◆ **Short task**
Set out the rows as a numbered list, beginning at the line that contains "Click the Paris city label" and continuing through the end of the rows. Skip blank lines and leave out the pictures.

[Click-target data]
________________________________________

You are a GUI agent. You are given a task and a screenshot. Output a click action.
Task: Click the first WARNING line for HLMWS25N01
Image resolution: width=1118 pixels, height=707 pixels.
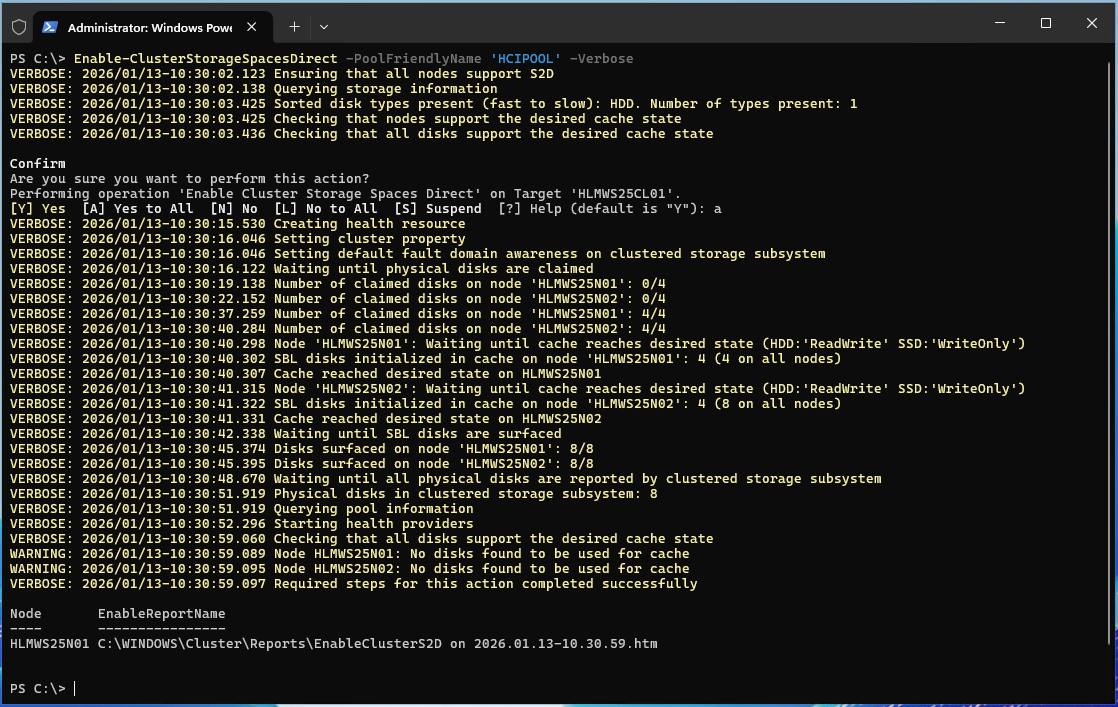click(x=349, y=554)
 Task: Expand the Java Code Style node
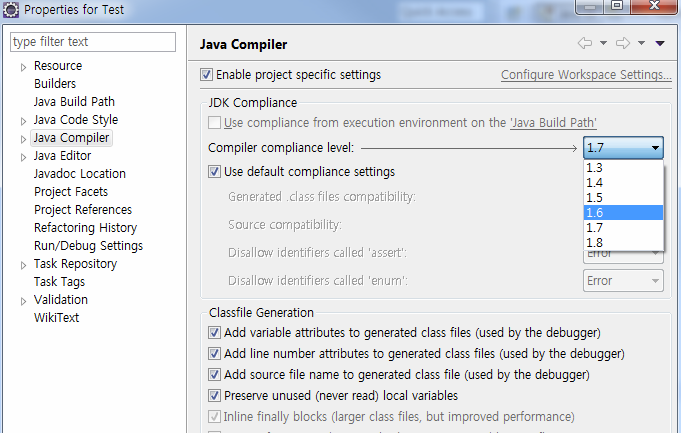[x=23, y=120]
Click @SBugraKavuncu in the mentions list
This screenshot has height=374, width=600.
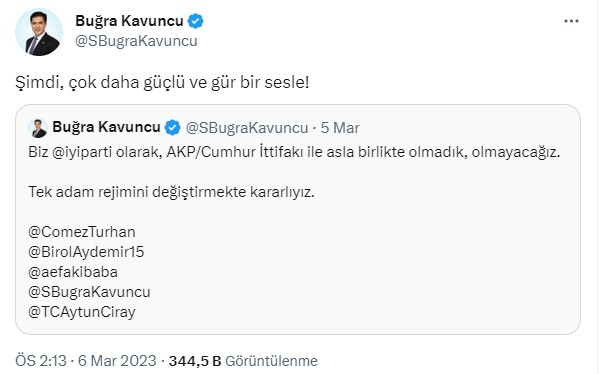[x=90, y=292]

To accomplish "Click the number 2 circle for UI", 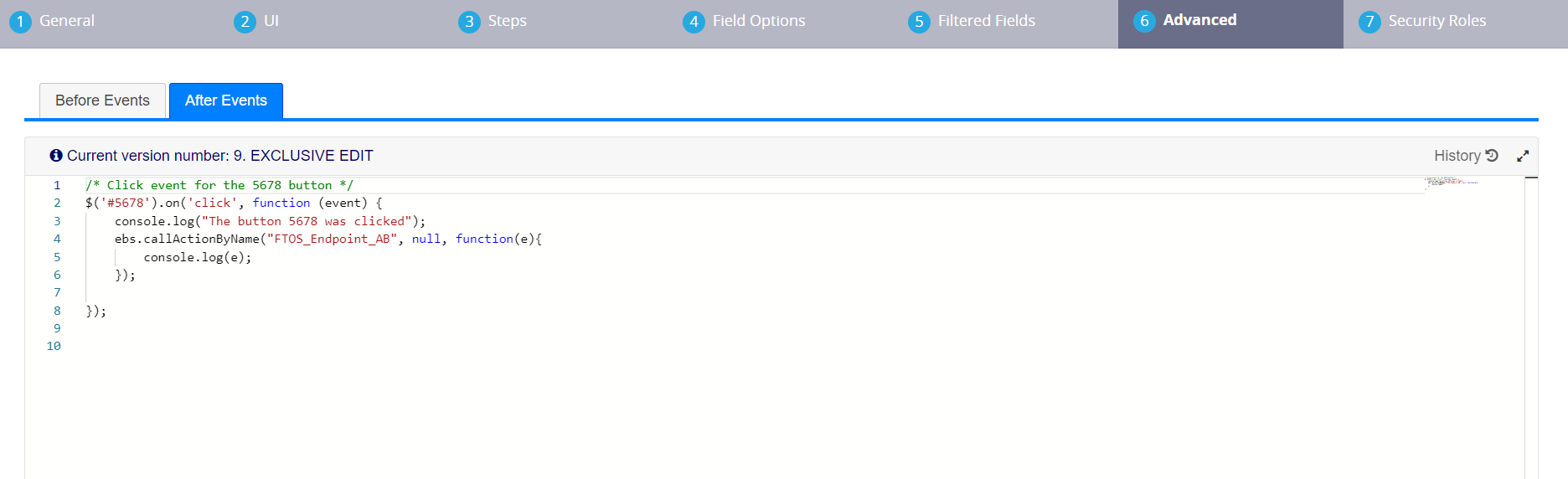I will click(x=245, y=22).
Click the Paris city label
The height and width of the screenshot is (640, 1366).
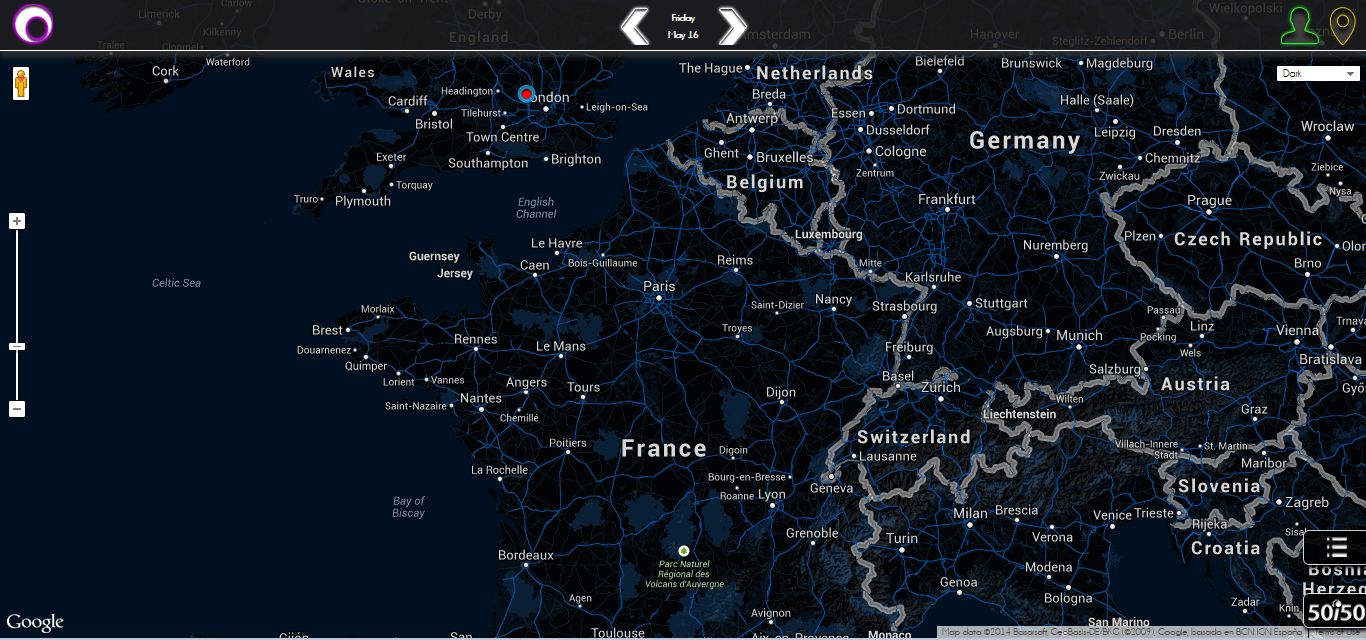pyautogui.click(x=659, y=286)
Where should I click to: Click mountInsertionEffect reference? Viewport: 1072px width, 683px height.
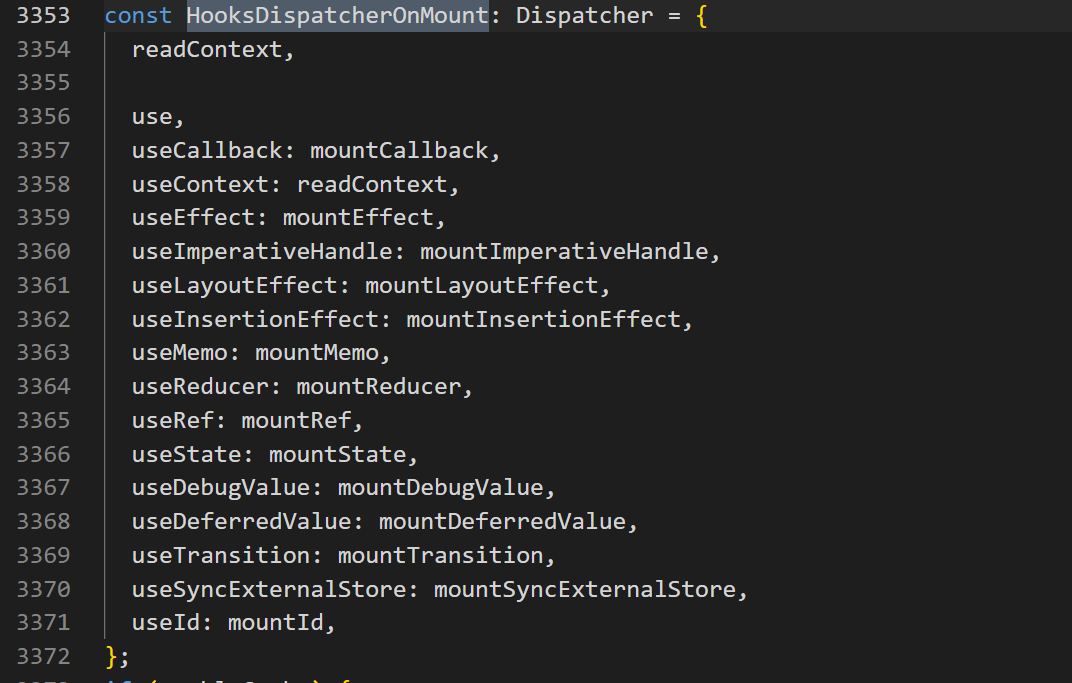click(544, 319)
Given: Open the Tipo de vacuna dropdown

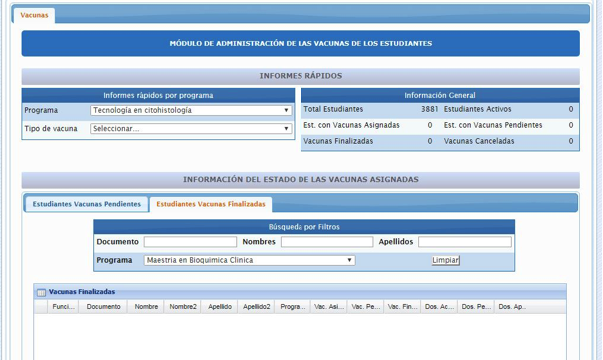Looking at the screenshot, I should pyautogui.click(x=191, y=128).
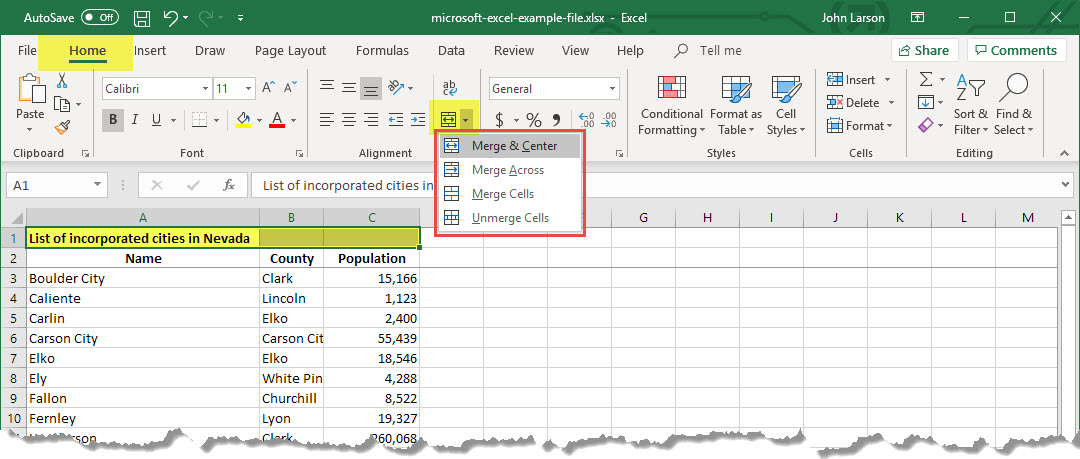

________________________________________

◆ **Answer for this exercise**
1. Click the Paris city label
2. The height and width of the screenshot is (640, 1366).
3. pyautogui.click(x=659, y=286)
4. Where should I click to: Click mountInsertionEffect reference? Viewport: 1072px width, 683px height.
5. click(544, 319)
6. Given: Open the Tipo de vacuna dropdown
7. Looking at the screenshot, I should pyautogui.click(x=191, y=128).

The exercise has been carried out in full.